[Pixel coordinate grounding data]
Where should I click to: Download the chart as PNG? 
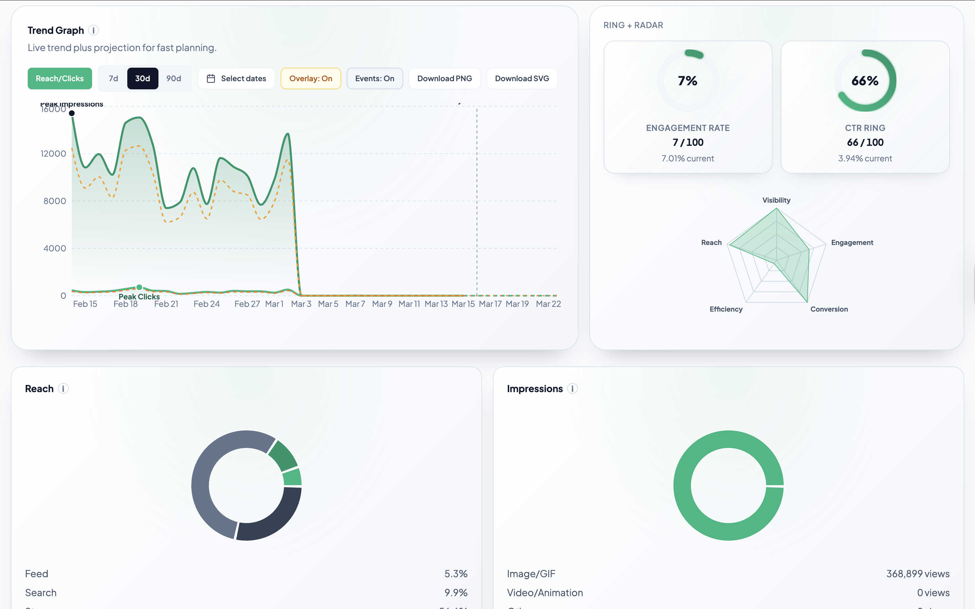[444, 79]
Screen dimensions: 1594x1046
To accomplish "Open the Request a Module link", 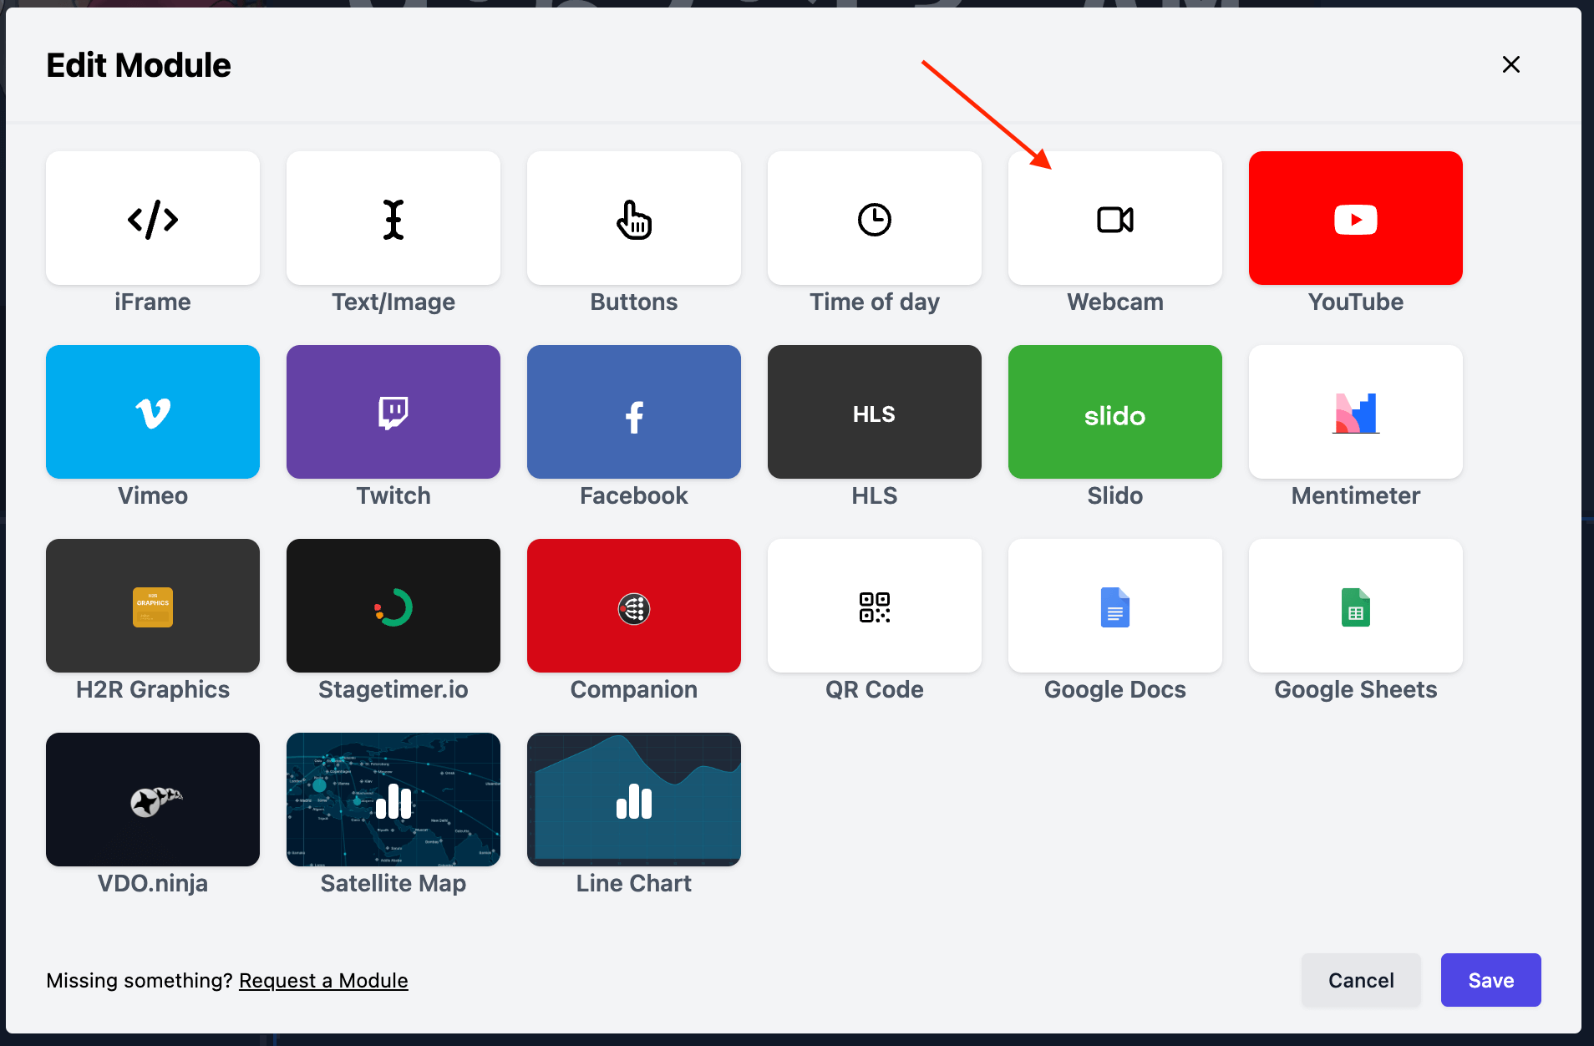I will point(322,980).
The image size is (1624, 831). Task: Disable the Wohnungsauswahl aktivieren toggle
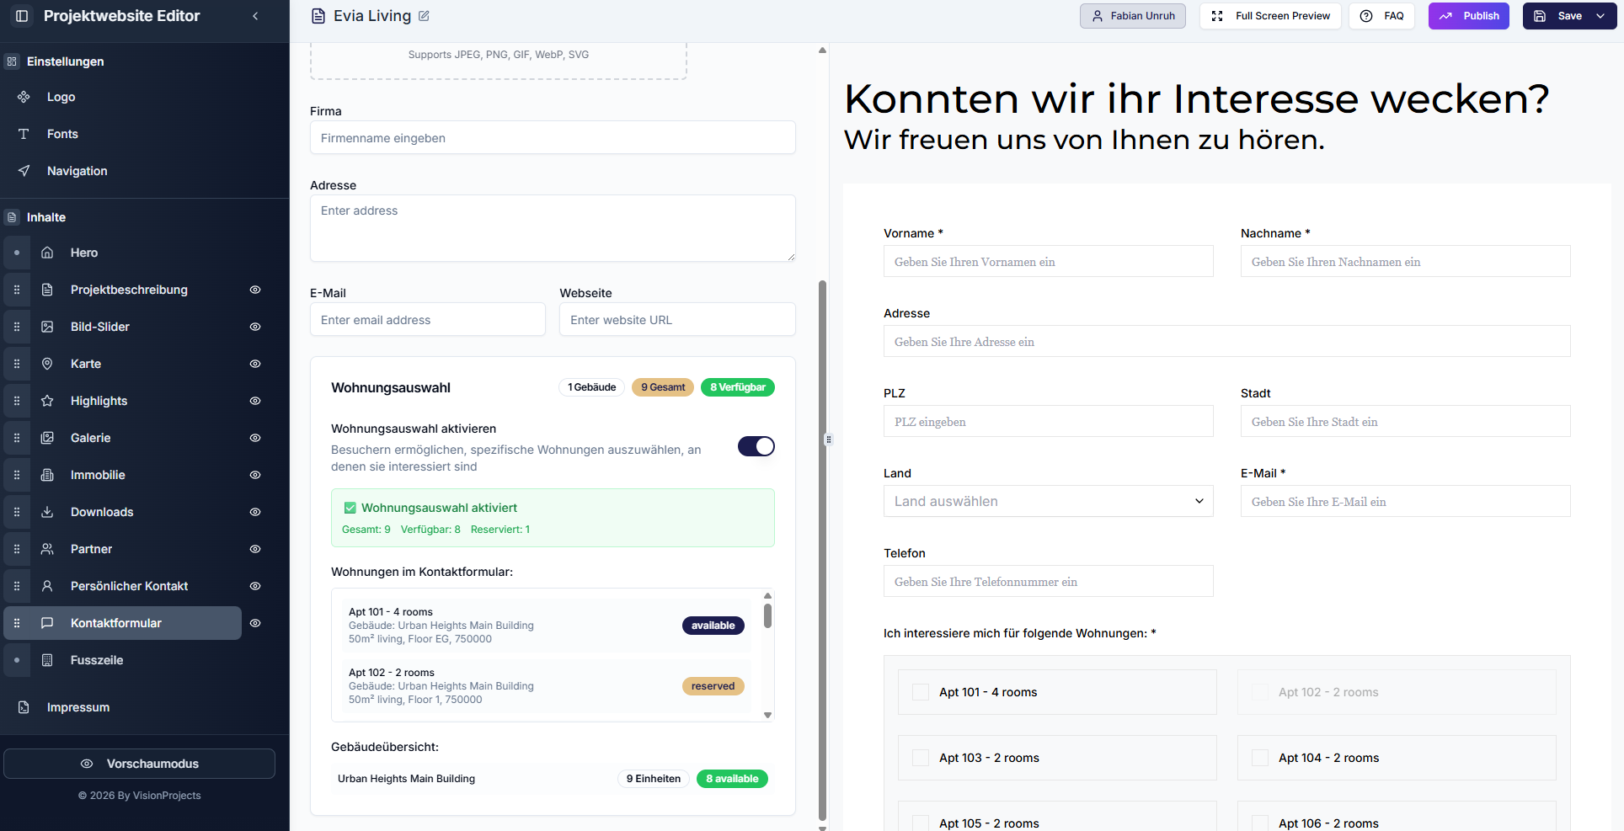[756, 446]
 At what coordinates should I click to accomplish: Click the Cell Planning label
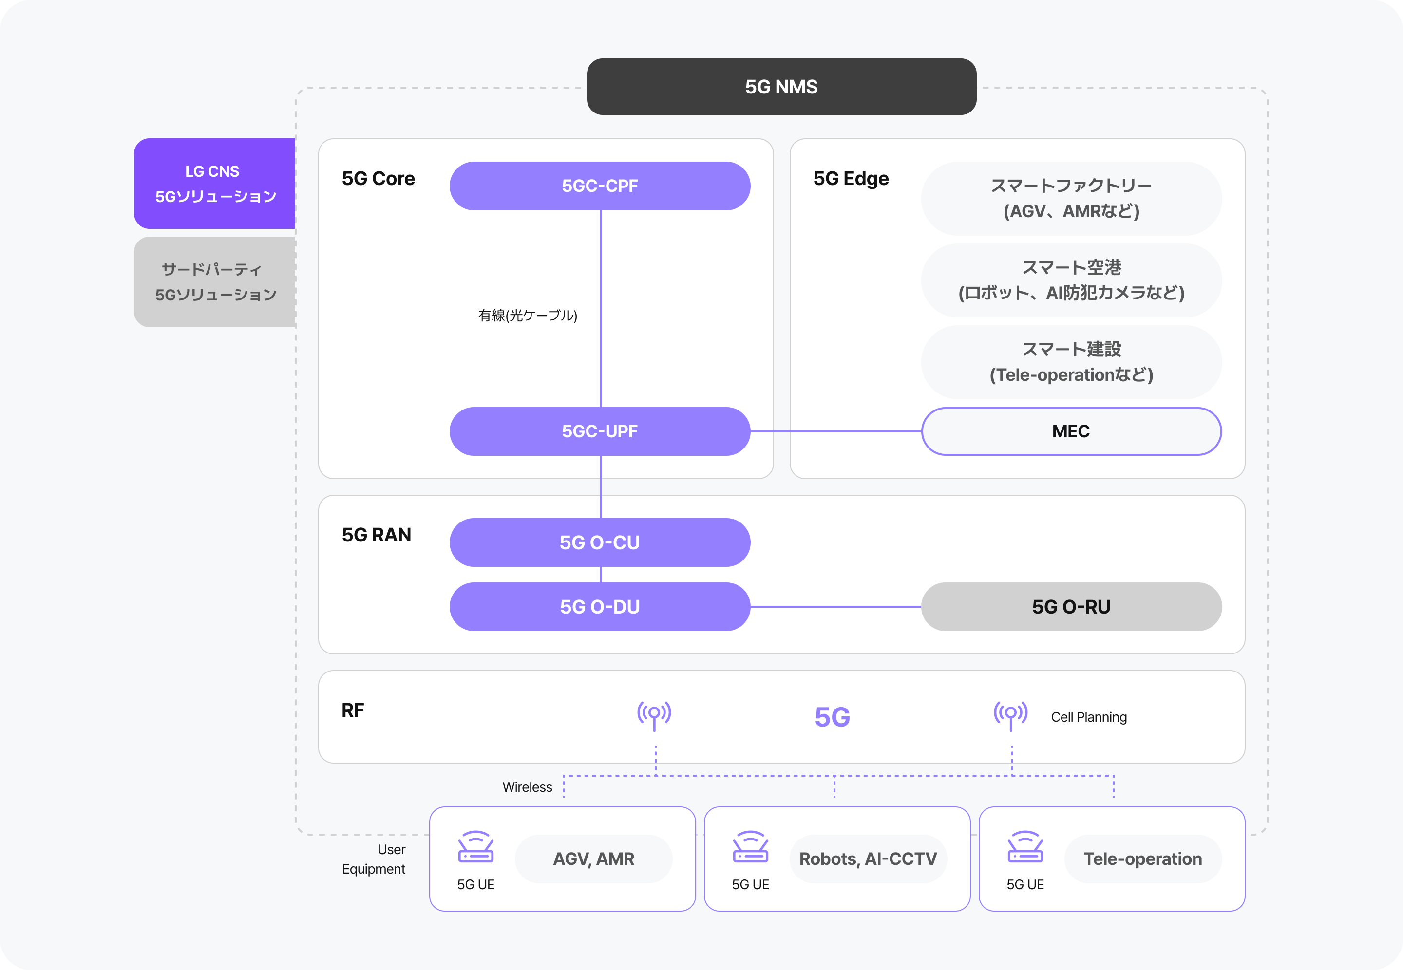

**Exercise instructions**. Working from the line containing "The image size" to the last line of the data, retype every line exactly, both ends included, and leave out all pictures.

**Result of this exercise**.
The image size is (1624, 831). Task: Disable the Wohnungsauswahl aktivieren toggle
[756, 446]
 At what coordinates should I click to accomplish: Click the Cell Planning label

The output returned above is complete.